At What Age Do Babies Start Speaking?
As you try to console your wailing bundle of joy, it's only natural to wonder when she might start talking so that she'll be able to tell you what's wrong. Speaking is one of the developmental milestones that parents most look forward to. As with other aspects of development, there is a wide range of what is considered normal, but it's smart to be prepared for what to expect.
Though it may all just seem like noise, newborns do have their own methods of communication and, if you pay close attention, you'll notice that your baby has different types of cries to demonstrate her needs 1. A hungry cry may be low, for example, while an overstimulated cry may be more dramatic and persist until she falls asleep.
Sounds and Babbling
By 6 months of age, your baby should be "speaking" in vowel sounds, and she will then begin to add consonants, called babbling. For example, she might be saying "mamamamama" or "babababababa." As she approaches a year, she might even start to imitate the sounds you make, and you'll swear that you heard her say "cookie" or "all done." Don't get too excited yet, though, as these aren't real words that have meaning to your child yet. She's just experimenting with her voice and making sounds.
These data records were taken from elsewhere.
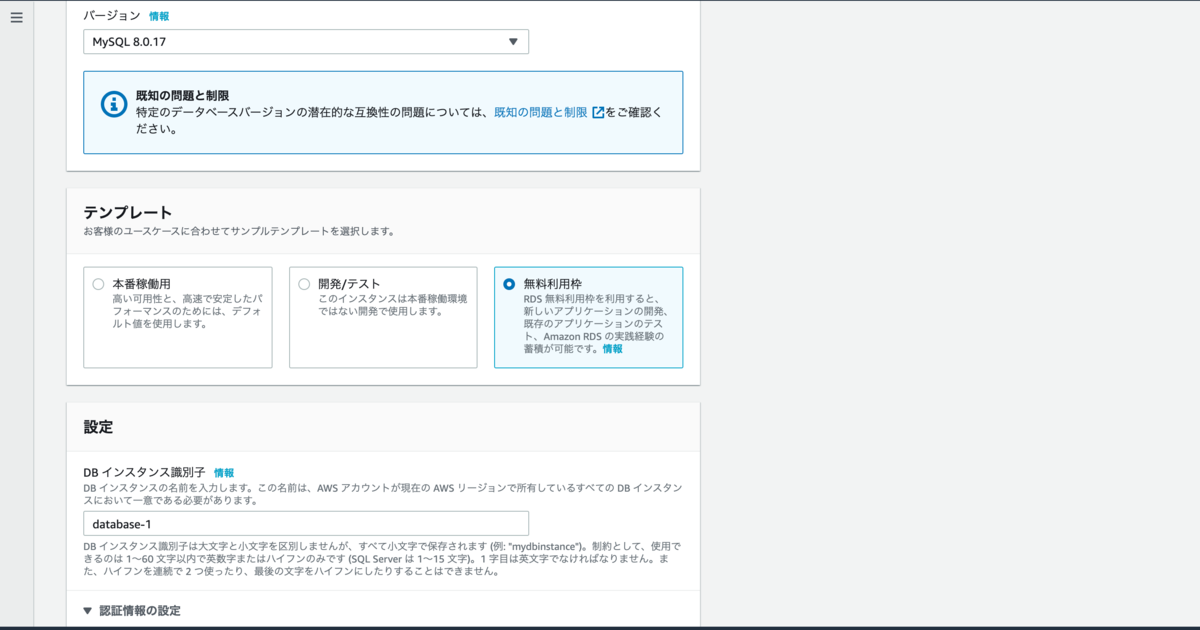Open the version combo box to change database versions
The height and width of the screenshot is (630, 1200).
coord(305,41)
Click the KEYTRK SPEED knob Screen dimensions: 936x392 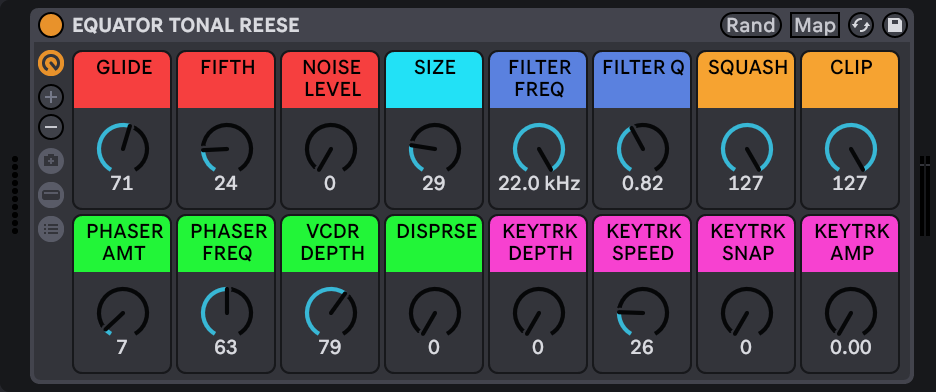click(x=642, y=312)
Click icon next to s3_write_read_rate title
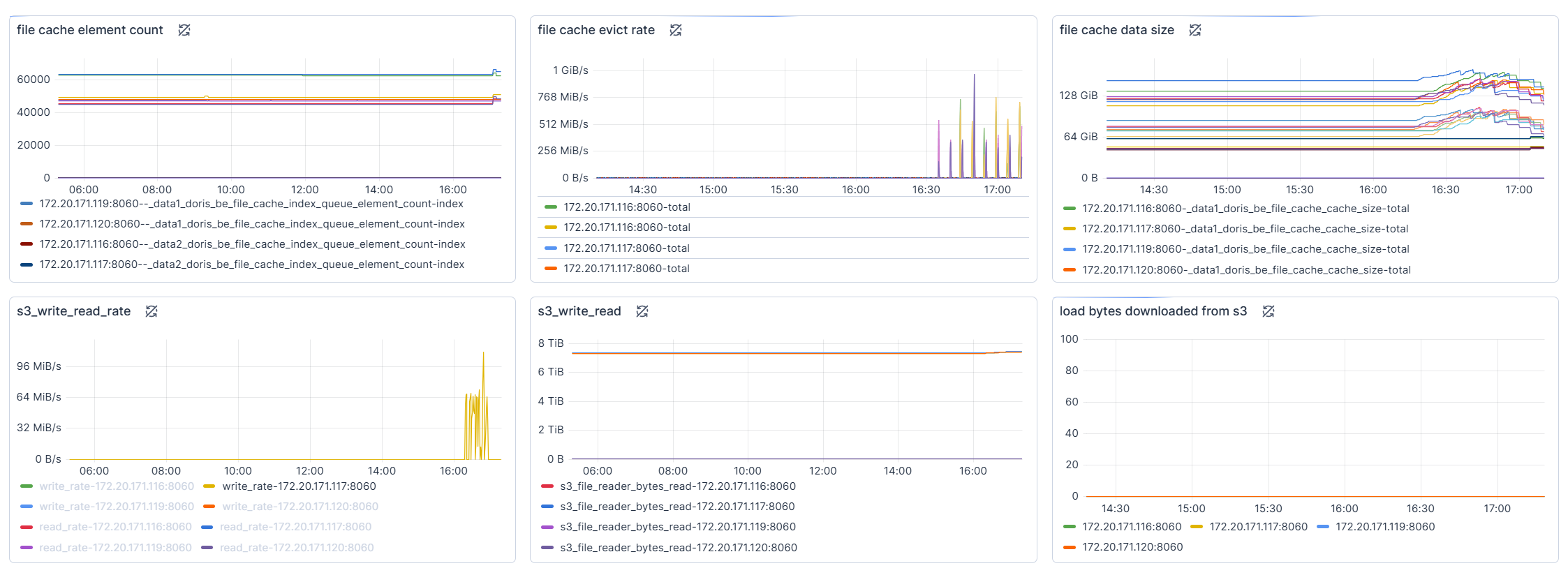1568x575 pixels. tap(151, 311)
Toddlers start to say simple nouns like "mama" or "dog" around 1 year of age, though sometimes only the parent can understand what they're saying. It's at this point that the words start to have meaning to the child. However, your child's first word may come earlier or later and still fall into the realm of normal. By 18 months, she should be able to say around 20 words and by 2 years, she should be able to say around 50 words, according to KidsHealth.org.
Beyond First Words
Between 1 and 2 years old, your child should begin to speak more, stringing short two- or three-word sentences together. For example, she might say, "Me nana" to mean "I want a banana" or "Doggie fast" to indicate that she sees a dog running. More significant verbal growth tends to happen between the ages of 2 and 3, with your child speaking in more complex sentences and adding many new words to her vocabulary.
When to Worry
Despite the wide variation among children when it comes to speaking skills, you should still take note if your child seems to be a bit behind for his age. Children who are older than 18 months should at least attempt to communicate verbally, even if you don't always understand what they're saying. And a child who's 2 years old should be able to say words on her own, rather than simply repeating the words of others. If you have any concerns about your child's verbal ability, be sure to bring them up with your pediatrician.